Cari Giovani non chiudetevi in voi stessi ma abbiate il coraggio di parlare!

mar17_giovaniChiedersi perché, a volte, è più importante che giudicare. Che siano stati 10 grammi di hashish, la guida del motorino in stato di ebrezza o un qualsiasi altro oggetto rubato al supermercato, il gesto che ha compiuto il ragazzo genovese di 16 anni, eccede di gran lunga le condizioni oggettive dell’accaduto. Probabilmente, il problema non è se sia stato giusto o meno indire una perquisizione in casa di una ragazzino. Tantomeno, possiamo aprire una discussione sulla gravità dell’uso di sostanze che alterano il sistema nervoso e quindi di tutte le droghe legali e non, perché non è questo il punto.

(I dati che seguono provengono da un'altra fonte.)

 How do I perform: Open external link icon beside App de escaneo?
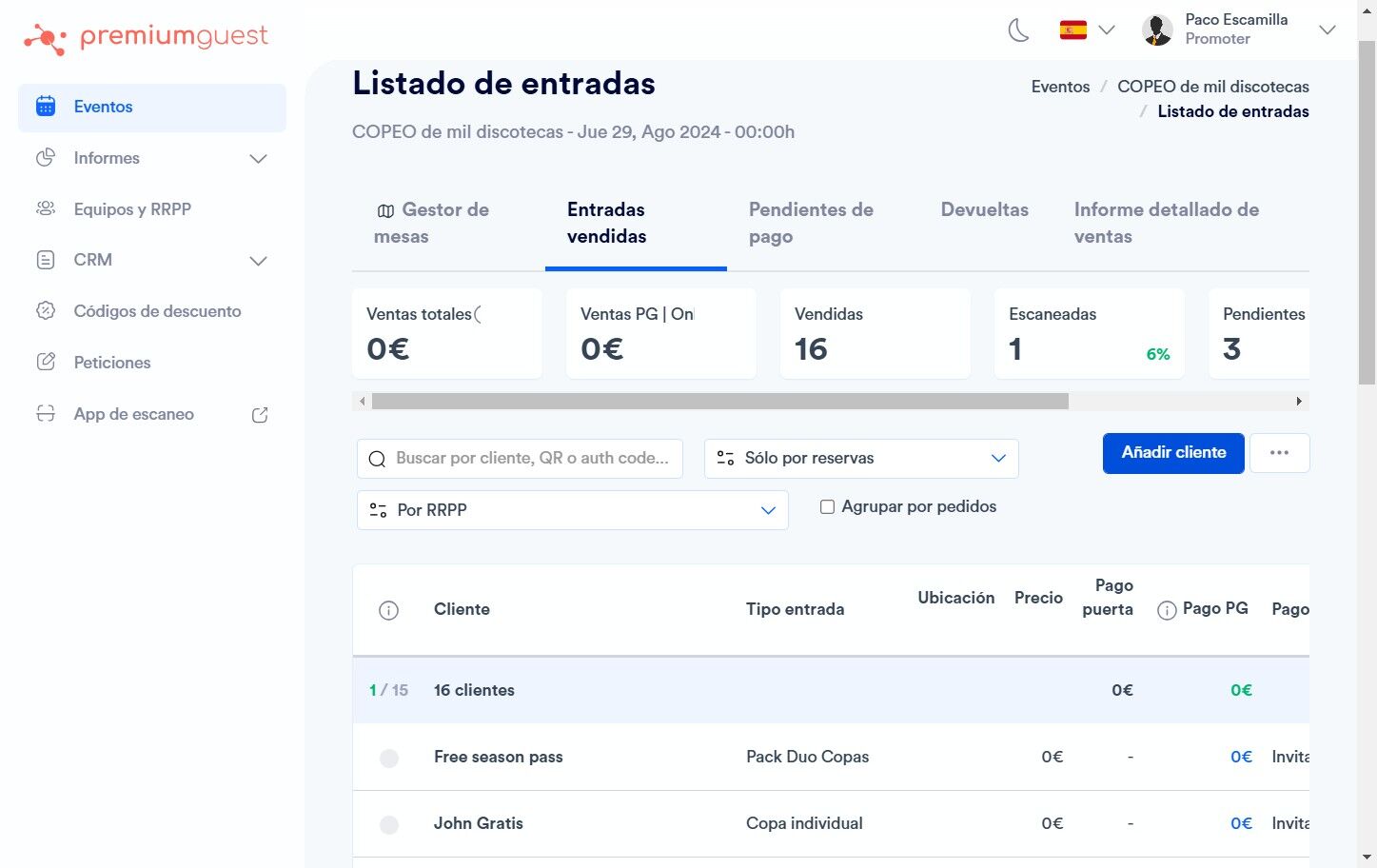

Il centro dell’attenzione dovrebbe essere spostato sulla comunicazione, sul sentimento che non ha trovato uno sfogo ragionevole, se non in un gesto di follia. Forse dovremo chiederci che cosa abbia portato questo ragazzo a togliersi la vita: la mancanza di trasparenza nella comunicazione, la paura del giudizio. Un’analisi sociale sarebbe forse più congruente con la gravità della situazione.

Perché il problema non è il proibizionismo ma la mancanza di meccanismi di adattamento per l’ accettazione dell’errore, la mancanza di comunicazione. Allora, potremo forse chiederci perché è successo e che cosa fare per evitarlo in futuro. Senza pretendere di trovare risposte, le domande aprono una discussione sulla nuova generazione, non su un singolo giovane. Una generazione che, evidentemente sta trovando delle difficoltà importanti nel percorso di crescita.

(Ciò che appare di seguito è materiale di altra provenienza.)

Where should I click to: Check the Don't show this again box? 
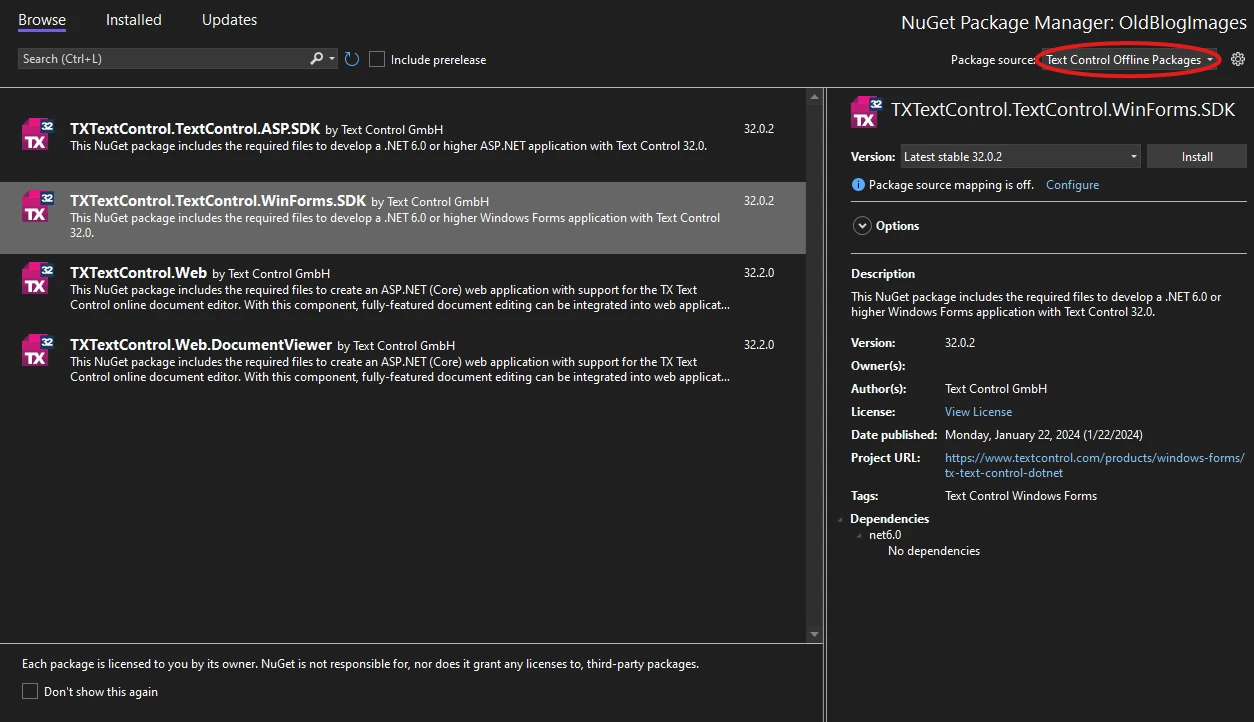pos(30,691)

E allora, che cosa potremo fare noi adulti per aiutarli? Che cosa abbiamo sbagliato? Perché siamo arrivati ad es¬sere i testimoni di questi atti di follia senza poter essere lì a prevenirli?
Forse una bassa autostima, forse l’idea che a questi giovani è stato dato tutto da un punto di vista materiale senza che ci chiedessimo se non li avremo impoveriti da un punto di vista emotivo ed umano. L’educazione cambia enormemente secolo dopo secolo, ma trovarsi di fronte a fenomeni così invasivi come l’avvento dei social media e della tecnologia ci ha trovato impreparati. Perché la tecnologia ha cambiato i rapporti di fiducia tra le persone, mentre le famiglie erano e sono in crisi da un punto di vista culturale, economico, sociale e non sanno come rispondere. La mancanza di qualità dei rapporti tra amici e tra familiari, la mancanza di comunicazione che porta a non saper come reagire di fronte ai propri errori e alle difficoltà. Non si è pronti mai abbastanza, si sbaglia, ma in qualche modo dovremo cavarcela, una soluzione c’è.

E allora, il messaggio ai giovani è di non chiudervi in voi stessi, ma di par¬lare, di comunicare. Perché, sembrerà strano, ma c’è sempre qualcuno pronto ad ascoltare e soprattutto, a perdonare.